Jeder und jede wird sicherlich einige Vorstellungen im Kopf darüber haben, was einen solchen Vorschlag, wie wir ihn hier präsentieren, betrifft. Es scheint uns gewiss, dass dies verschiedene Formen annehmen wird, und dass die Grade von Austausch und Kooperation jenseits der Grenzen und zwischen verschiedenen Kämpfen variieren werden. Es geht absolut nicht darum, zu einer einheitlichen Intervention zu gelangen, sondern, ganz im Gegenteil, das Entstehen einer Vielfältigkeit von Reflexions- und Austauschräumen zu fördern. Wir laden die Gefährten und Gefährtinnen, die an diesem Vorschlag interessiert sind, dazu ein, untereinander darüber zu diskutieren, mit präziseren Analysen, mit Reflexionen und Kritiken dazu beizutragen.

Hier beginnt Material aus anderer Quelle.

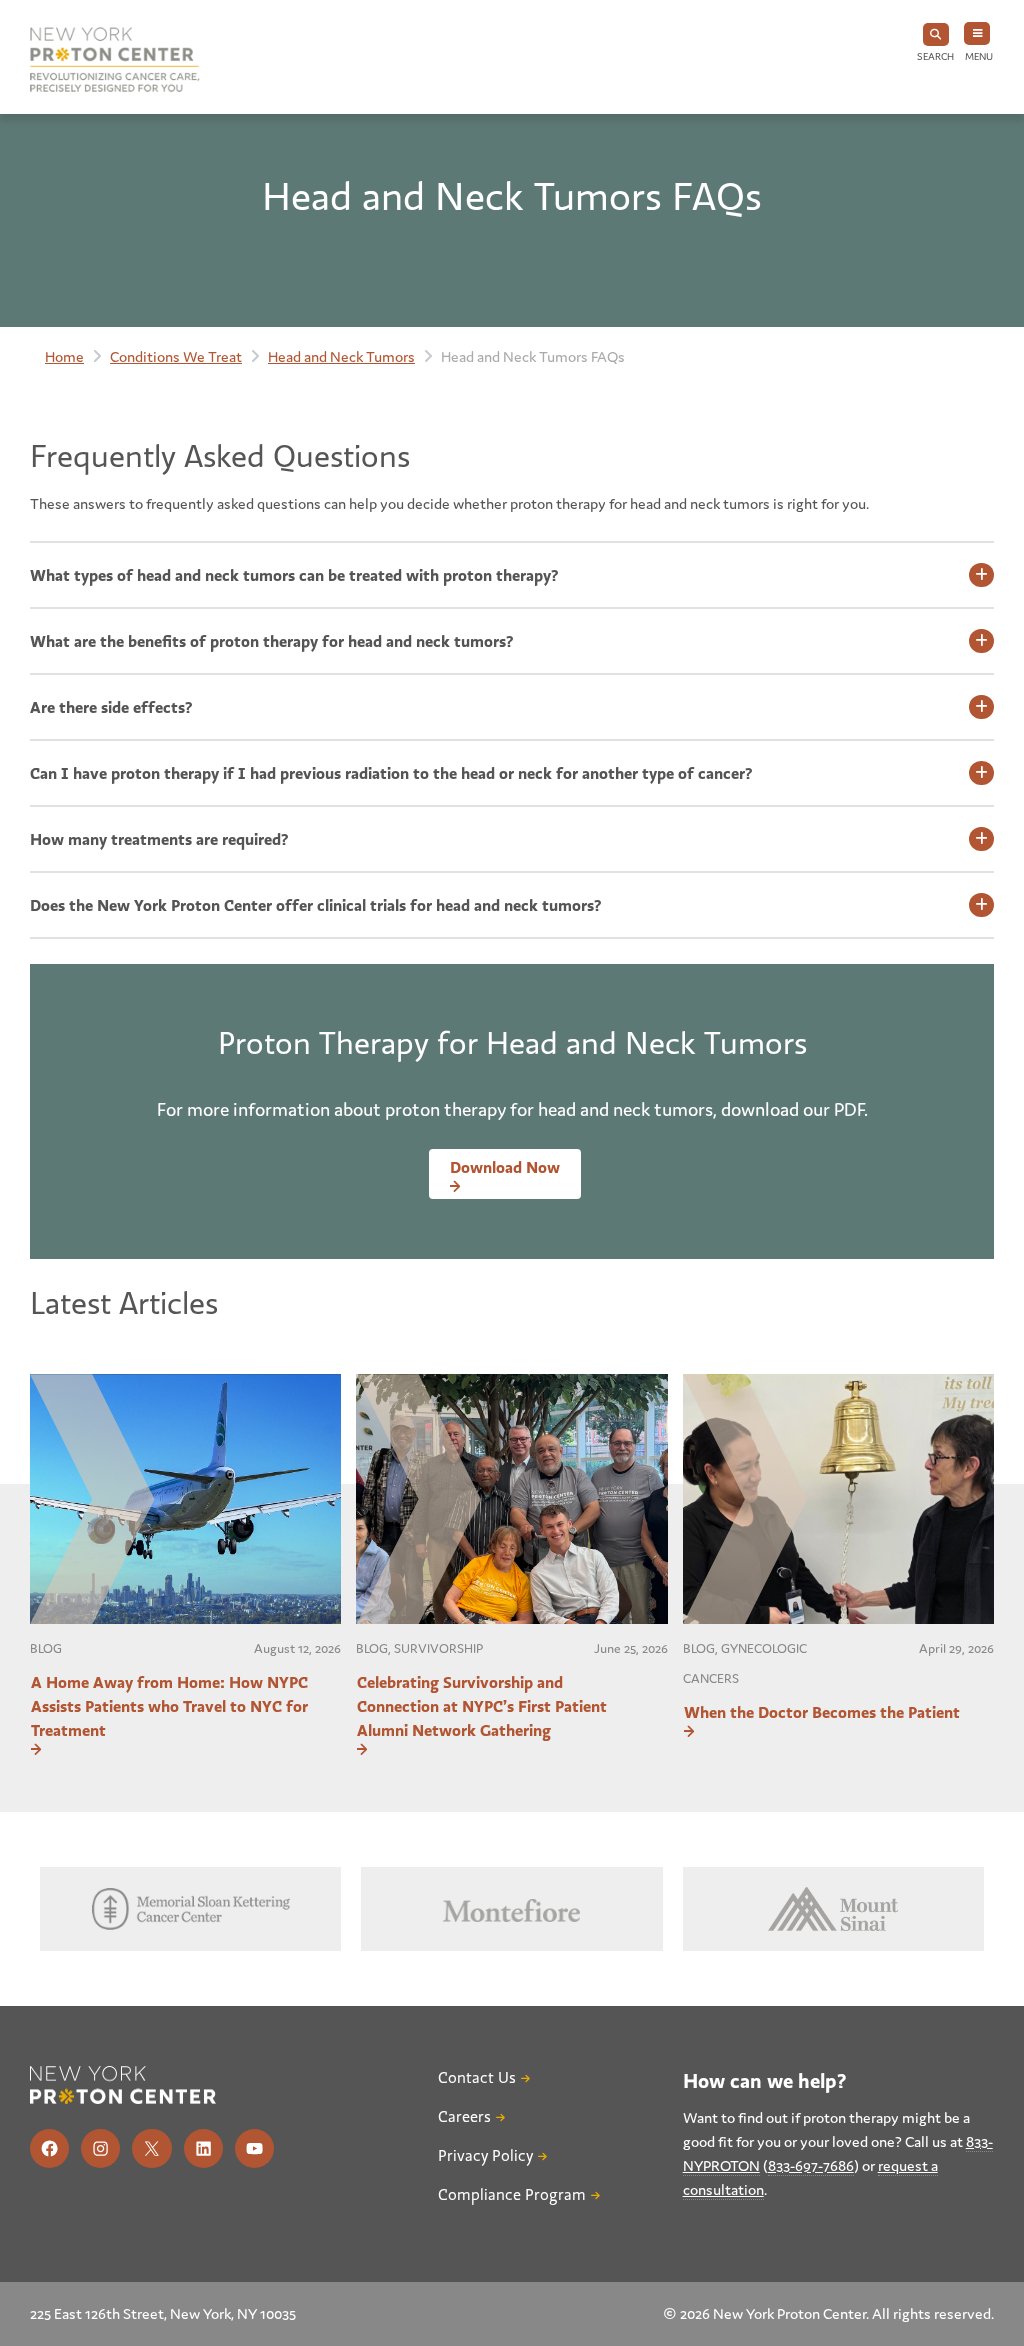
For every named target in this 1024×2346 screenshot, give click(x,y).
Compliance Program (512, 2195)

In der Vergangenheit hat es andere Versuche und Erfahrungen dieser Art, mit positiven und negativen Aspekten, gegeben. Wir denken, dass angesichts der laufenden Restrukturierung und in Anbetracht dessen, dass in verschiedenen Regionen von Europa Kämpfe auf diesem Terrain (gegen den Bau von neuen Gefängnissen, gegen die Einführung von neuen Regimen, gegen die Kontrolltechnologien, gegen die militär-polizeilichen Stützpunkte, gegen die Internierungszentren...) am Laufen sind, dieser Vorschlag bestehende Kampfdynamiken verstärken wird und dazu beitragen könnte, daraus andere entstehen zu lassen.
Heute liegt uns am Herzen, aufständische Kampfmethoden zu reflektieren, mit ihnen zu experimentieren und sie in die Praxis umzusetzen – und das auf einer internationalen Ebene.